Anche se in due modi diversi, le due società hanno di fatto lanciato l’offensiva contro modello di business degli operatori mobili ‘e dei produttori di smartphone come Apple, che finora hanno privilegiato la via degli accordi esclusivi con le telco per commercializzare i loro dispositivi a prezzi vantaggiosi e quindi accessibili per molti utenti che altrimenti non avrebbero mai potuto permetterseli. Il vantaggio per gli operatori è stato quello di ‘fidelizzare’ gli utenti con contratti di lunga durata che hanno assicurato loro gli introiti necessari per gli investimenti nell’aggiornamento delle reti.

Secondo dati Cisco, più del 90% del traffico dati Usa viaggia sulle reti Wi-Fi.

Entrambi i modelli di business dovranno però affrontare non poche sfide: basati sul Wi-Fi, dovranno innanzitutto fare i conti con la capillarità degli hot-spot (saranno insomma necessari investimenti per potenziare la rete?). Ci sarà poi il nodo della gestione dei rapporti coi clienti e, soprattutto, bisognerà valutare l’appeal sul pubblico delle due proposte.

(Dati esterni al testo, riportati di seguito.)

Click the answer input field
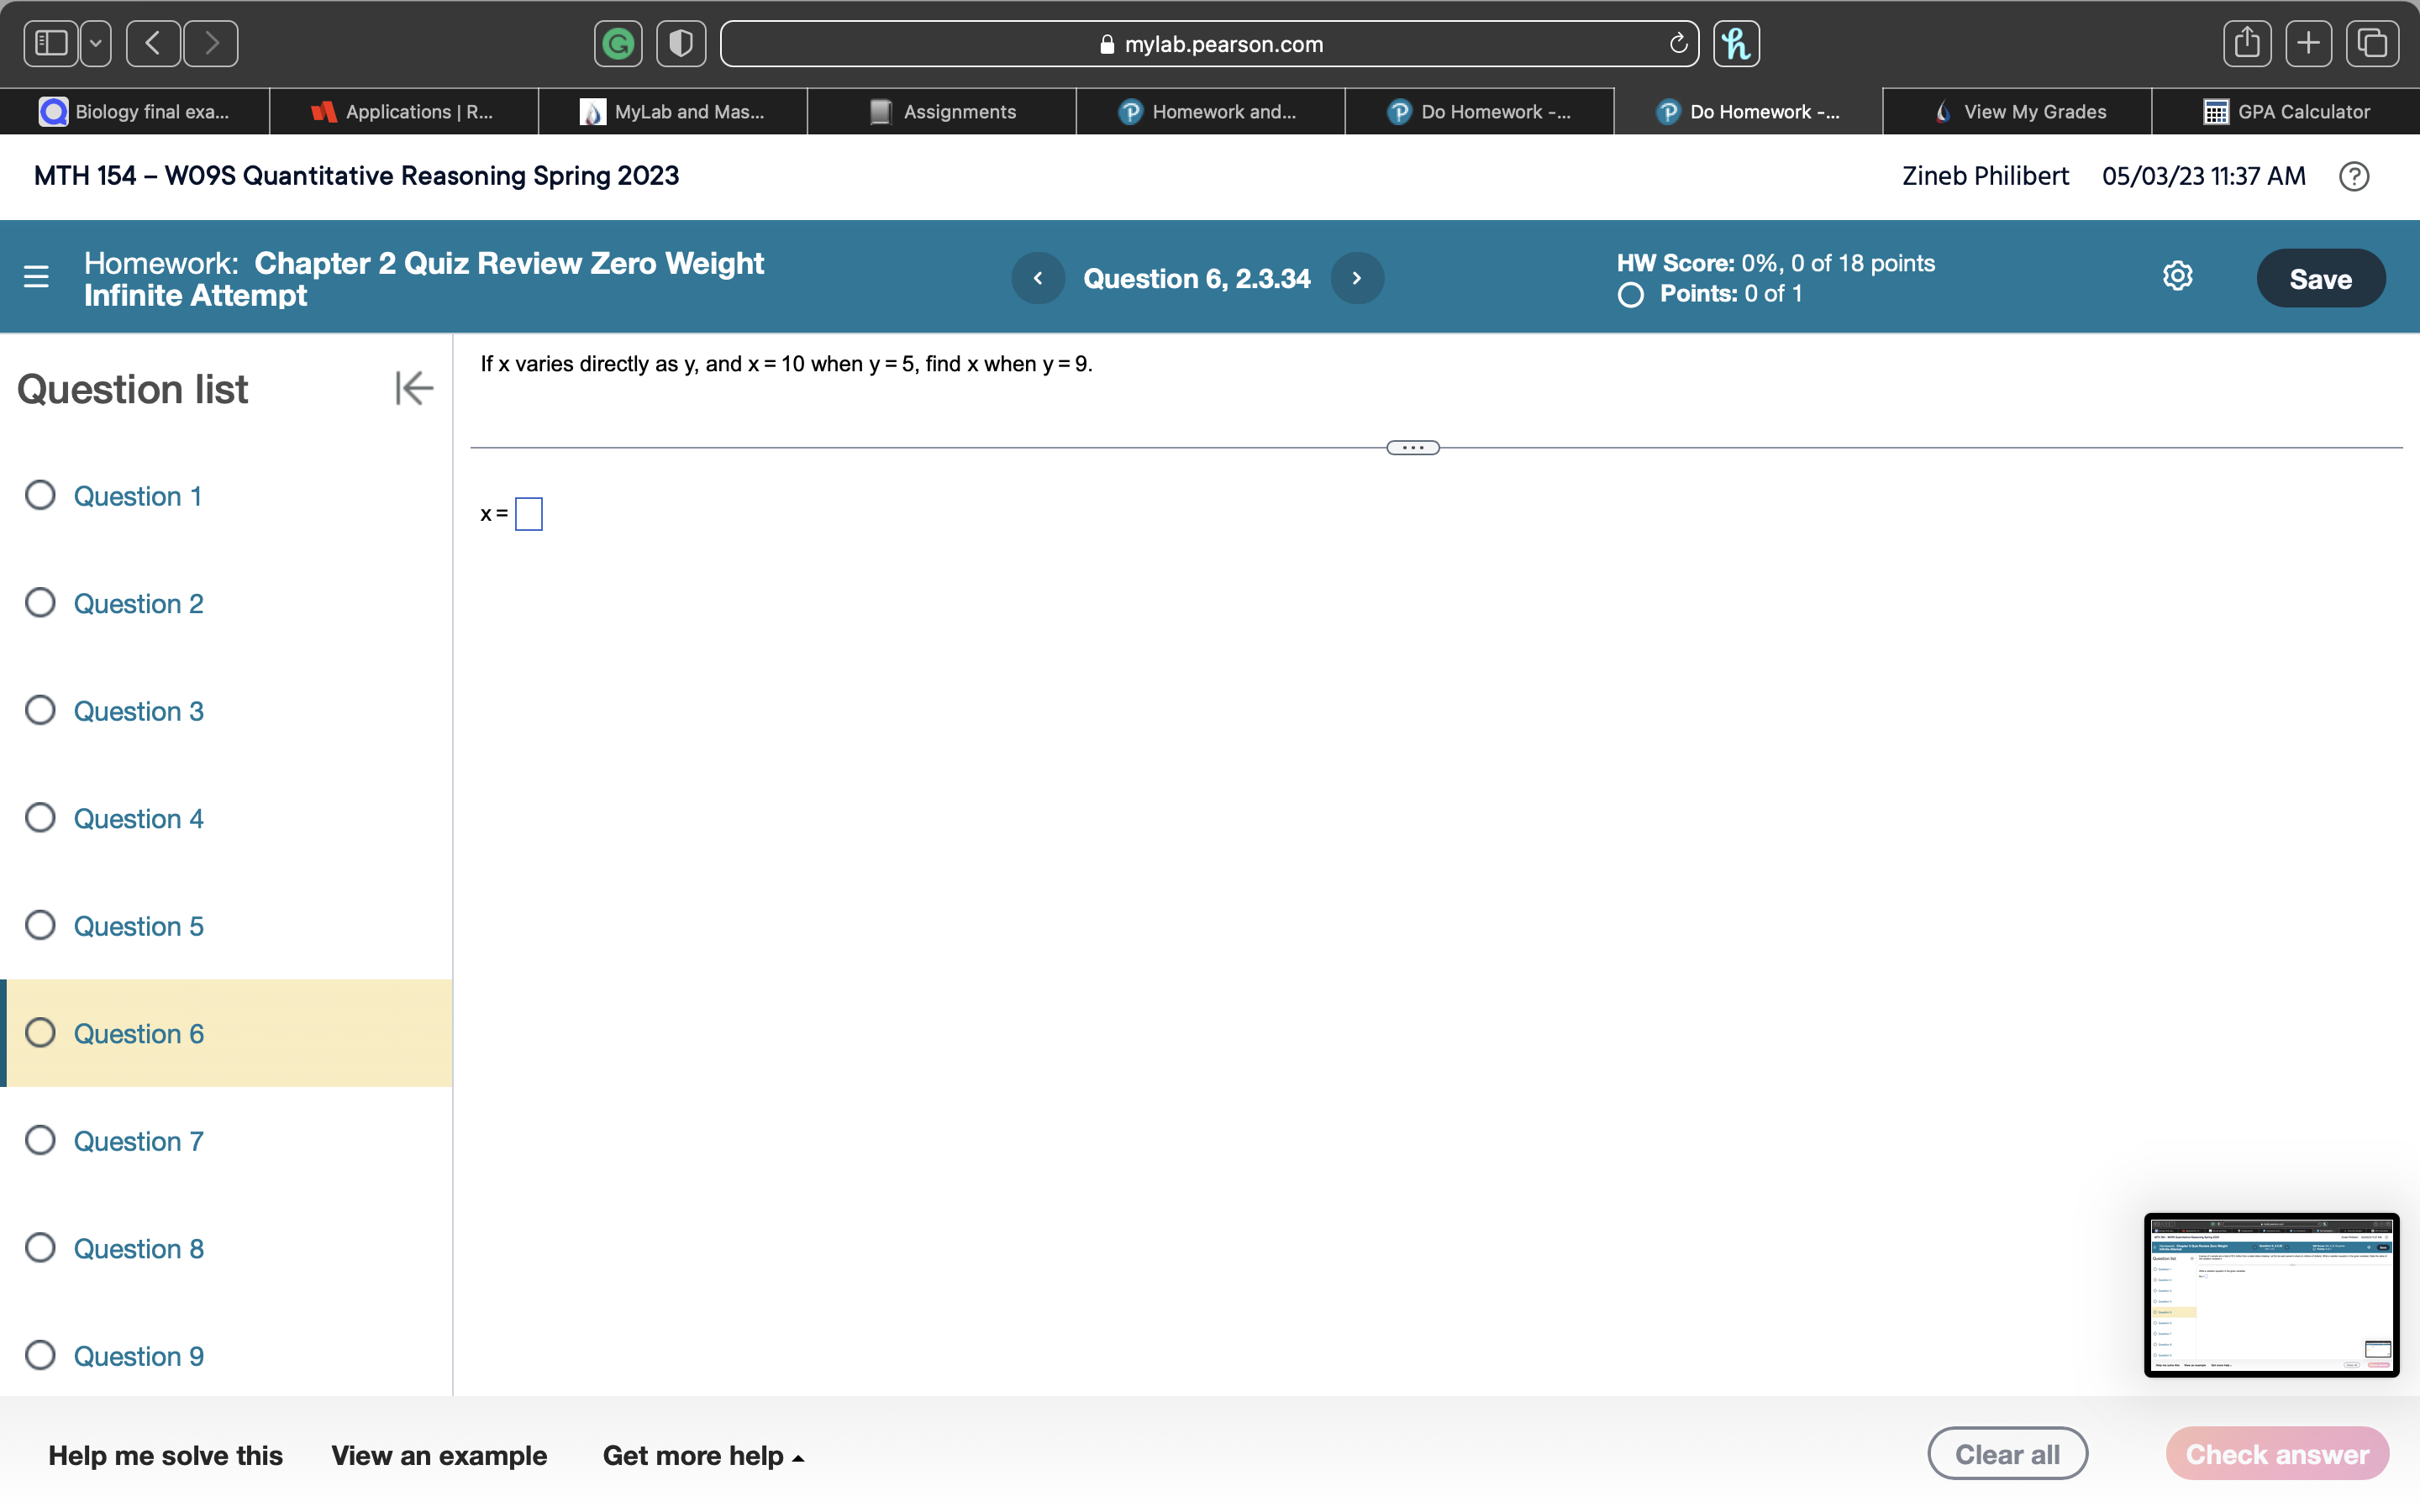The width and height of the screenshot is (2420, 1512). pos(529,512)
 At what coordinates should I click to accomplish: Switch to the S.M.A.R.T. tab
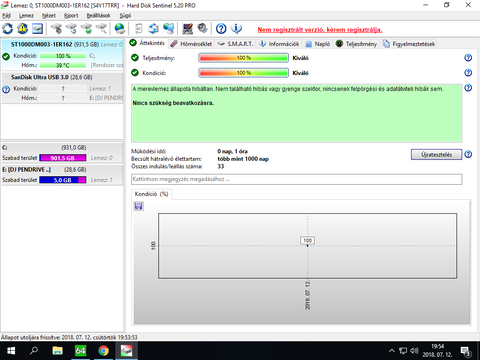click(x=235, y=44)
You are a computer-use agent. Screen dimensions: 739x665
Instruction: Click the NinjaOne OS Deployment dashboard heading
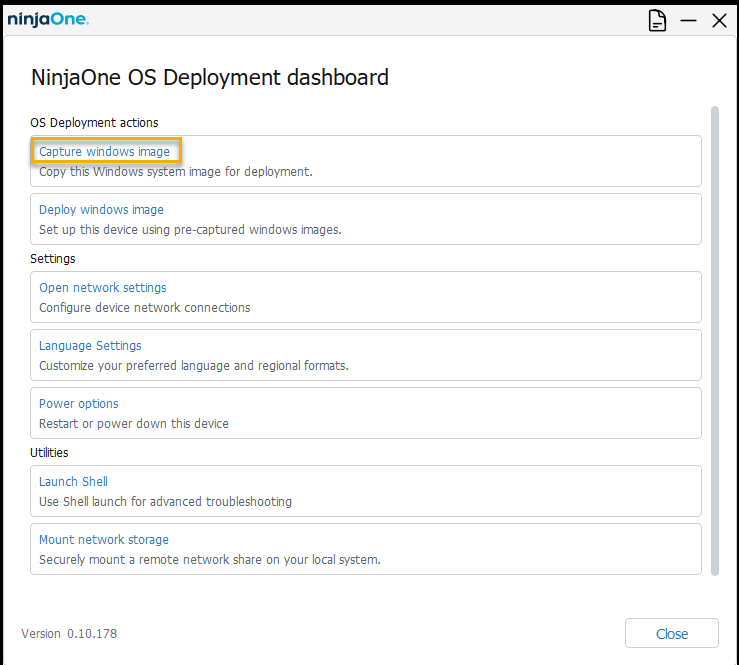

Al momento, la società di Mountain View sta facendo pressione sul regolatore per facilitare l’assegnazione di nuovo spettro da utilizzare per i servizi Wi-Fi, ma quel che è certo è anche che dovrà agire con cautela, per non inimicarsi i produttori di smartphone: ne va del destino del sistema operativo Android.

“Wi-Fi e mobile hanno una relazione simbiotica e noi osserveremo attentamente come questa si evolverà”, ha detto di recente  il direttore finanziario di Google Patrick Pichette.

Kristin Dolan, Chief Operating Officer di Cablevision ha invece indicato che il loro servizio potrebbe essere adatto, ad esempio, agli studenti universitari, spesso connessi col Wi-Fi.

Il fatto poi che due società del calibro di Google e Cablevision si stiano interessando a un modello di business fin qui perseguito solo da piccoli player, sta quindi a dimostrare che i tempi per un pieno utilizzo dell’off-loading non solo sono maturi per alleviare il peso del traffico su reti mobili sempre più congestionate sature ma è anche indicativo che ci sono i presupposti culturali e infrastrutturali per lanciare la sfida.

In Italia, come ha spiegato a Key4biz l’analista Mauro Colopi di Bain & Company Italy, un modello simile non sarebbe ancora perseguibile data la insufficiente capillarità della rete Wi-Fi.